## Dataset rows

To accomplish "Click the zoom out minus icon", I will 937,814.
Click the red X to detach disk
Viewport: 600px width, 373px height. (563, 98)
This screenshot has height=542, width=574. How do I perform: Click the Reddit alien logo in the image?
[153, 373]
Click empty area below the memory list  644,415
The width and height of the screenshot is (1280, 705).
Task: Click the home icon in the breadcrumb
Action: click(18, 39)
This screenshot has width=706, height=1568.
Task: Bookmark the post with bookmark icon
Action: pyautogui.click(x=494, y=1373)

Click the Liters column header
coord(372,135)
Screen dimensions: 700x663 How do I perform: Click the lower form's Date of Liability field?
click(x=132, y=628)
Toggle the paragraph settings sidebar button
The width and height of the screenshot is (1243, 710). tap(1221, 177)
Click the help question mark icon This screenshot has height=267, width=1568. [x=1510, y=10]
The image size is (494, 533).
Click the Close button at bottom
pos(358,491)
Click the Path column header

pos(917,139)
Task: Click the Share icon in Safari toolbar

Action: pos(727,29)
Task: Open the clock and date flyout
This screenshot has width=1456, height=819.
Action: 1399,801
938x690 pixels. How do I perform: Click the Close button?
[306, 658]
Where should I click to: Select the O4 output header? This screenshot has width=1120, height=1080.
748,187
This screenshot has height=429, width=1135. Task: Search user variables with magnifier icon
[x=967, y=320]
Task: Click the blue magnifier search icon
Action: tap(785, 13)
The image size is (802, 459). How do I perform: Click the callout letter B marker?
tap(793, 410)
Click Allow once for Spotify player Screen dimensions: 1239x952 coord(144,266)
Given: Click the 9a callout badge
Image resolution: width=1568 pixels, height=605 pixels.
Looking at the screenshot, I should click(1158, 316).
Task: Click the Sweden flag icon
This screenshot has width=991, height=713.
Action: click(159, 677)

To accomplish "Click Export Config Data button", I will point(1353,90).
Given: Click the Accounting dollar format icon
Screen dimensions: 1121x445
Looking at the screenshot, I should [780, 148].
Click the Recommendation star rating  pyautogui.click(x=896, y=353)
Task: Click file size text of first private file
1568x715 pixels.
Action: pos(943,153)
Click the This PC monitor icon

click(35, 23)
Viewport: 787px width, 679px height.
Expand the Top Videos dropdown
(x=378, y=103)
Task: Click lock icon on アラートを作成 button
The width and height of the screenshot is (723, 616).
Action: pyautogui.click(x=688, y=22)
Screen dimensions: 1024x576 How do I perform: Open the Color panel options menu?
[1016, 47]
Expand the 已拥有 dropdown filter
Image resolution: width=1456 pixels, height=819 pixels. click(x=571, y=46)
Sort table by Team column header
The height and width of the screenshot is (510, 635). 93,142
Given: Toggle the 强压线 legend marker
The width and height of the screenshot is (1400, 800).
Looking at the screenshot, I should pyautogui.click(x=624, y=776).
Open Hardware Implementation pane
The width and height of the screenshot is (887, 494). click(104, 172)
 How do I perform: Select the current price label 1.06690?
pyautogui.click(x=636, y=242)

## SHORT PROBLEM
State how many lines of the records above contain the string "pyautogui", matching case exactly, and give only the number.

## RESPONSE
5